◆ **TASK ITEM**:
In the listing below, find the line holding "Identify the click" and the line holding "افزودن پرسش (309, 46)". Write out those two lines and all lines between, exactly, and nothing more.

◆ **DATA FOR ANALYSIS**:

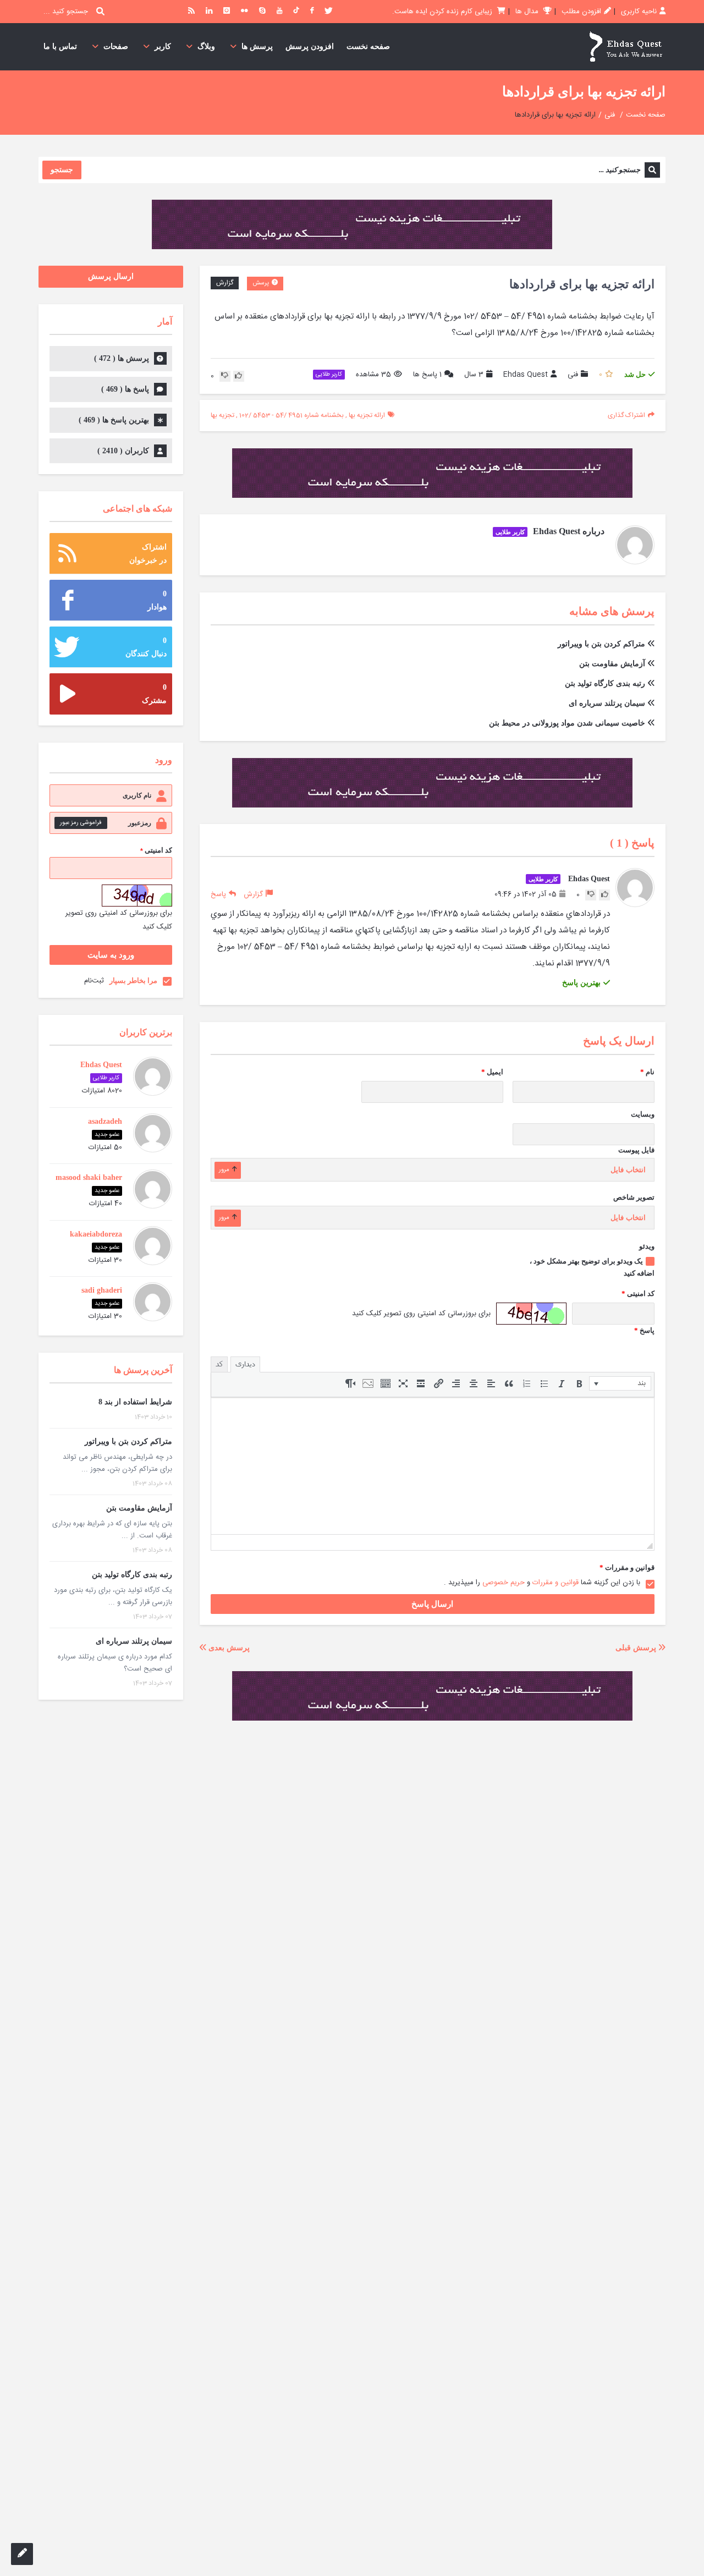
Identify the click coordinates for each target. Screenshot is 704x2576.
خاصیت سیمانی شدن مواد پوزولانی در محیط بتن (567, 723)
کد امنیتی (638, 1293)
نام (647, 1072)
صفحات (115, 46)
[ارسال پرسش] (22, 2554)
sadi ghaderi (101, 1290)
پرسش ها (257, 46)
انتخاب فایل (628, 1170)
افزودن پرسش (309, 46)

* * *

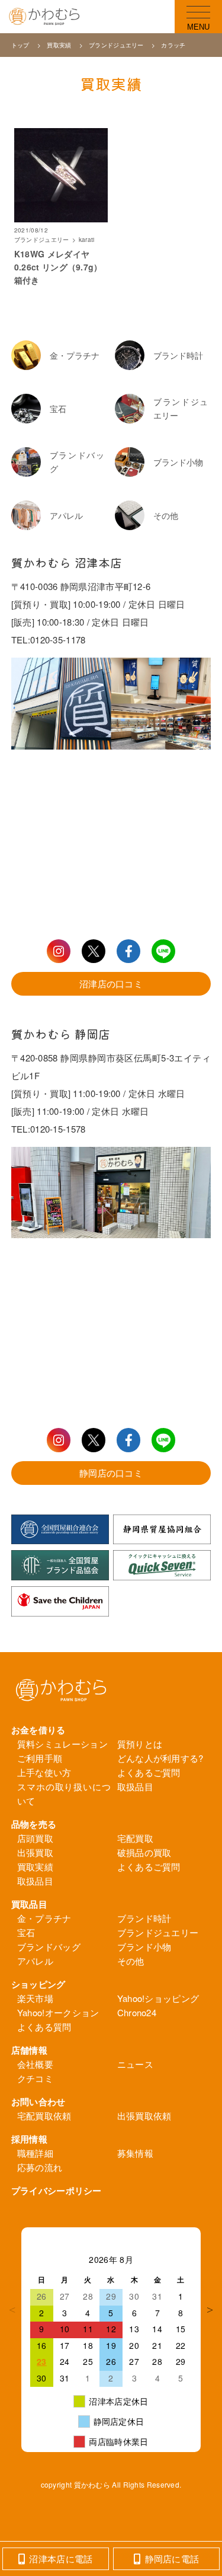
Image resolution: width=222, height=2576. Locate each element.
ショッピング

---

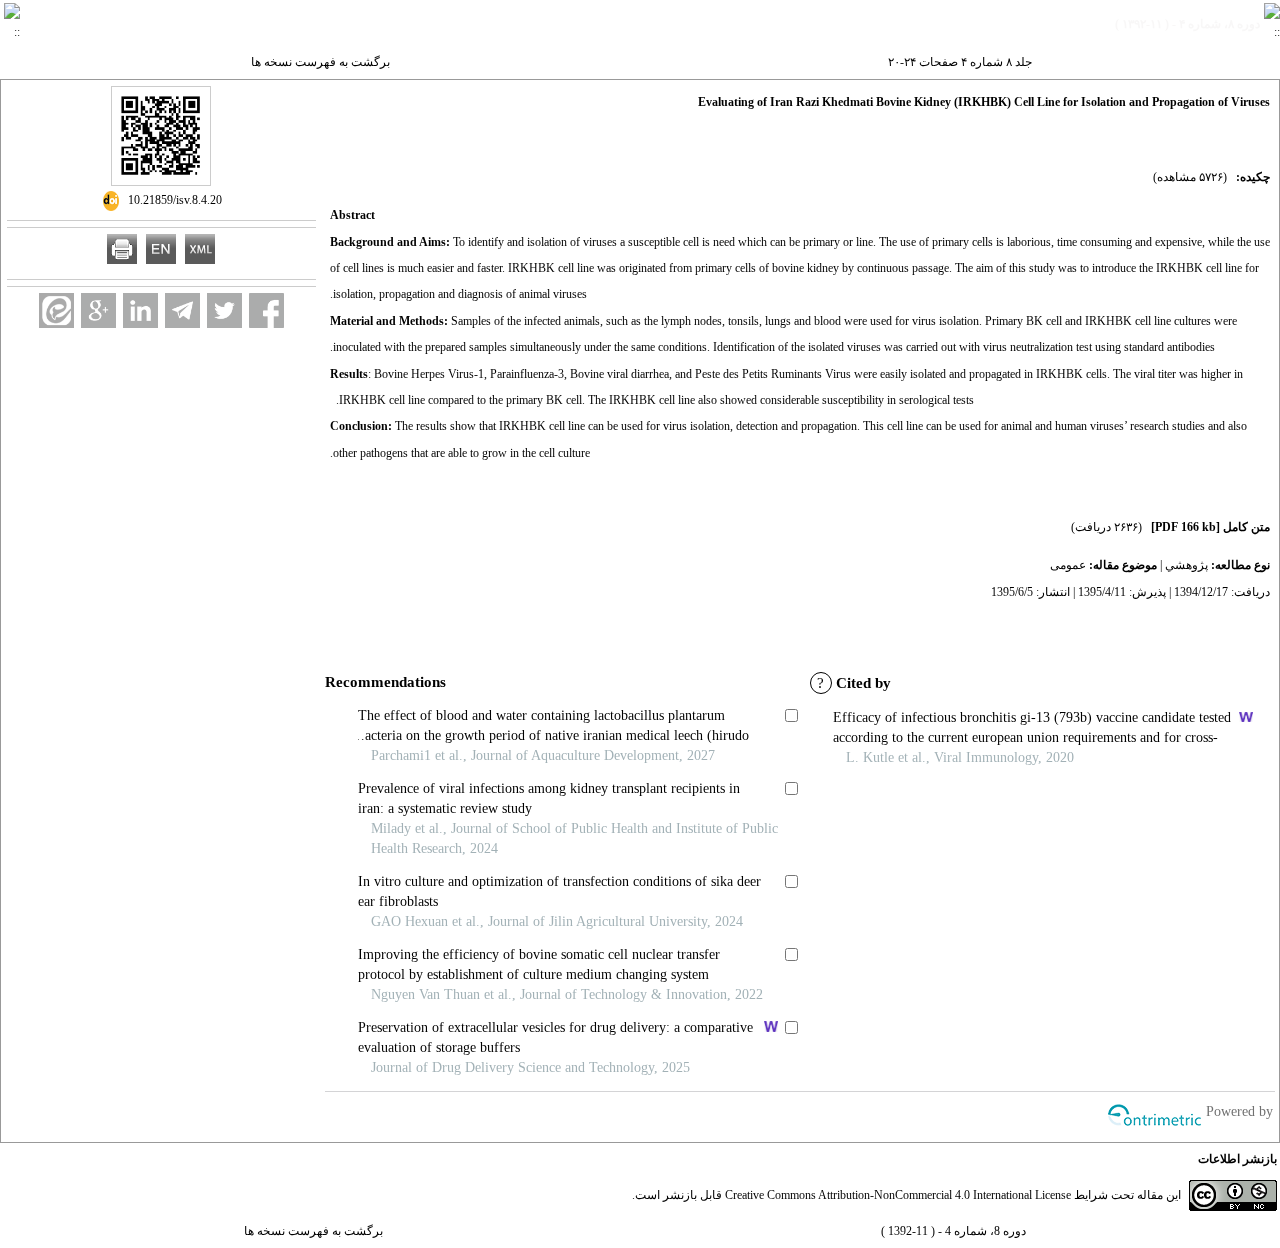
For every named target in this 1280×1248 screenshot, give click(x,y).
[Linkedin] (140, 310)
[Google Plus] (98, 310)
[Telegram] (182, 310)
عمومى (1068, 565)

◆ **REPLY TO THE TASK**:
Identify the click coordinates for each target. Screenshot is 704x2576.
خاصیت سیمانی شدن مواد پوزولانی در محیط بتن (567, 723)
کد امنیتی (638, 1293)
نام (647, 1072)
صفحات (115, 46)
[ارسال پرسش] (22, 2554)
sadi ghaderi (101, 1290)
پرسش ها (257, 46)
انتخاب فایل (628, 1170)
افزودن پرسش (309, 46)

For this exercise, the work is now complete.